民自党の金泳三候補が民主党の金大中候補に200万票弱、8.2%の差をつけて当選した。金泳三候補は、遊説の初めから”安定か混乱か”をスローガンに掲げて安定を求める保守中産層を狙った戦術を採用し、変化を求める勢力へは”韓国病の治癒””新しい韓国の建設”をキャッチフレーズに、支持を広げる両面作戦を繰り広げ、幅広い支持を取り付けることに成功したことが当選に結びついた。一方、金大中候補は野党勢力が伝統的に強いとされ、金泳三に10%以上の確実な差をつけることが出来る見込んだソウル特別市で、2~3%程度のリードに留まったことと、選挙戦終盤に入って慶尚道地域で高まった地域感情の高まりで同地域における得票が予想よりはるかに少ない結果になったことが重なって敗北した。鄭周永候補は、自身が率いる現代グループの巨大な組織力と資金力により序盤で善戦したものの、両金候補と異なって地域的な固定票が存在しなかった点と、選挙戦最中に金権選挙との批判を受けたことで、序盤の勢いを維持することが出来なかった。

選挙日程[編集]

  • 3月
    • 24日:第14代国会議員選挙、投票日
    • 28日:金泳三代表最高委員、民自党の大統領候補公選に出馬表明
    • 30日:李鍾賛議員、民自党の大統領候補公選に出馬表明
  • 4月
    • 3日:鄭周永国民党代表最高委員、大統領選挙への出馬を表明
    • 28日:民自党内に「汎系派金泳三大統領候補推戴委員会」が発足
  • 5月
    • 15日:国民党、党大会で鄭周永代表を大統領候補に選出した。
    • 19日:民自党の党大会。同時に行われた代議員投票で66.3%を獲得した金泳三代表最高委員が同党の大統領候補に選出される。同時に総裁に盧泰愚、最高委員に金泳三・金鍾泌朴泰俊を再選。
    • 23日:民自党、党3役を交代。事務総長に金栄亀、院内総務に金瑢泰、政策委員会議長に黄寅性を任命した。
    • 25日:民主党、定期党大会を開催(28日まで)。金大中・李基澤を共同代表に再選、翌26日に金大中共同代表を大統領候補に選出した。
  • 6月8日:鄭周永国民党代表(大統領候補)、「共産党結成は、法に保障された思想と集会・結社の自由」で、防ぐことはできないと発言。
  • 7月10日:中央選挙管理委員会、与野党各党における大統領候補者の党内外私組織による選挙運動を違反とする。
  • 8月
    • 17日:民自党の大統領候補公選で金泳三に敗れた李鍾賛議員、民自党脱党を宣言
    • 25日:盧大統領、民自党総裁を辞任
    • 28日:金泳三大統領候補が民自党総裁に選出。
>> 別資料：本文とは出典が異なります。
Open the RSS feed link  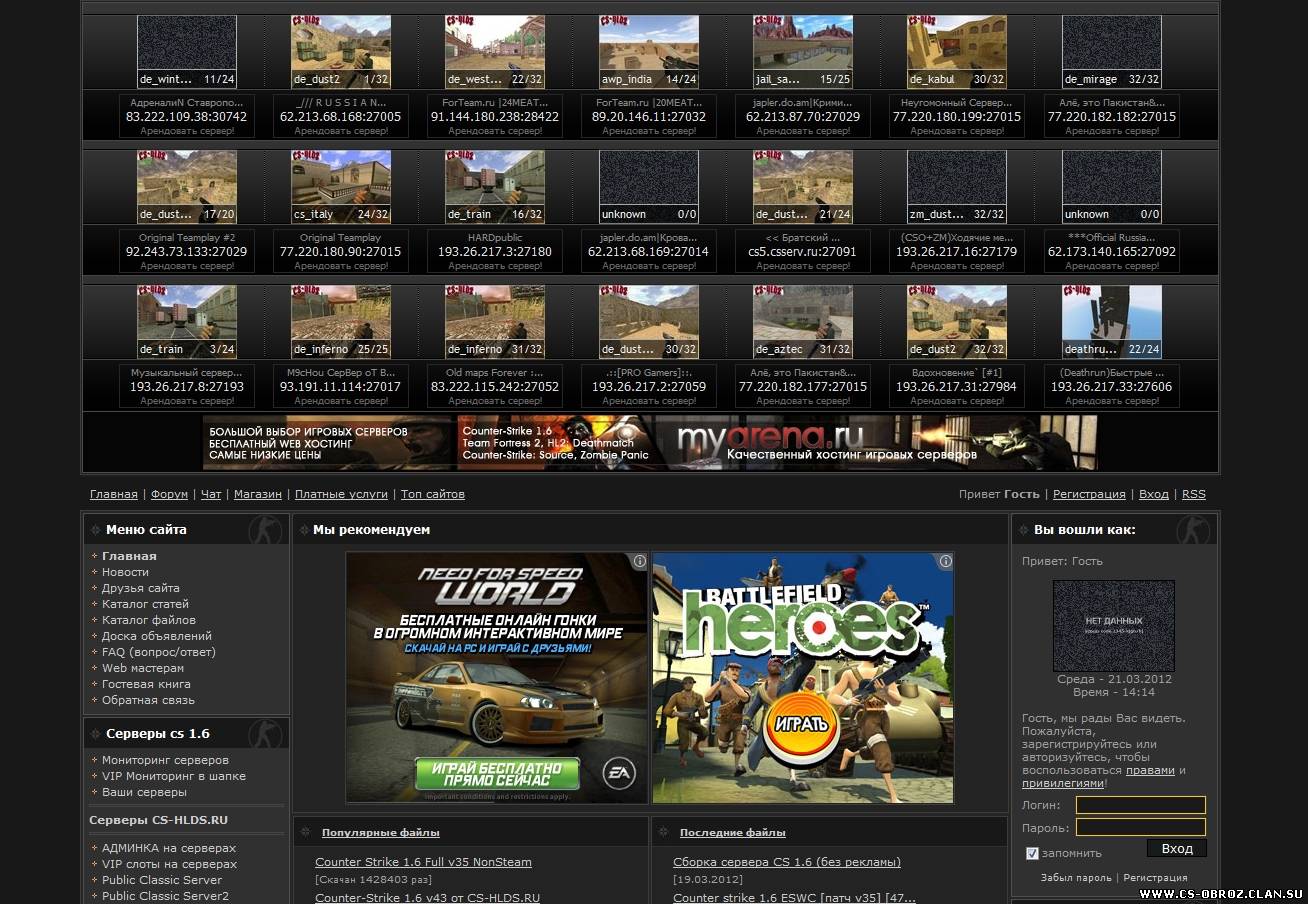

盧泰愚は名誉総裁に。
  • 9月18日:盧大統領、中立内閣の組閣と民自党離党を表明(9.18決断)。
  • 10月
    • 5日:盧大統領、民自党を離党
    • 9日:朴泰俊民自党最高委員、最高委員の辞表と脱党届けを提出。翌10日に脱党を公式宣言した。
    • 13日:金泳三候補、国会議員辞職宣言。
    • 14日:朴哲彦など現職議員5名が民自党離党を発表。
    • 19日:民自党、大統領選挙対策委員会を発足させる。委員長は元国務総理の鄭元植。
  • 11月
    • 2日:民主党、100大重点公約を発表。
    • 3日:民自党、10大課題と77大選挙公約を発表
    • 7日:国民党、50大選挙公約を発表
    • 17日
      • 新韓国党結成大会。李鍾賛を党代表と大統領候補に選出。
      • 国民党に入党する意志を固め、民自党脱党表明を予定した金復東議員(盧大統領夫人の兄)が私服警官に拉致される。
    • 20日:第14代大統領選挙が公示
    • 21日:金復東議員、国民党に入党
    • 25日:大統領選挙の立候補登録が締め切られる。
  • 12月
    • 12日:李鍾賛新韓国党代表、鄭周永候補と共同記者会見。大統領候補辞退と新韓国党と国民党の統合を宣言(統合については後に撤回された)。
    • 14日:金大中候補、民主党代表最高委員を辞任。
    • 15日金東吉国民党選挙対策委員長、同月11日に釜山市で金泳三候補(民自党)当選のために、前法務長官を主催者に市長や釜山地方警察庁長が参加しての会合が行われたことを暴露
    • 17日:朴泰俊、滞在先の香港から国会議員辞職願いを提出。
    • 18日:投票日、金泳三候補当選。
    • 19日:金泳三候補に敗れた金大中は、国会議員辞職と政界引退を表明

出典:アジア経済研究所編『アジア動向年報 1993年版』(アジア経済研究所)32頁「第14代国会議員・大統領選挙関連日誌」を基に作成した。

脚注[編集]

  1. ^ ただし、1979年10月に朴正煕が暗殺された後に大統領に就任した崔圭夏は文民であるが、在任期間は1年に満たないので、ここでは省いた。
  2. ^ 韓国中央選挙管理委員会の「歴代選挙情報システム」から引用。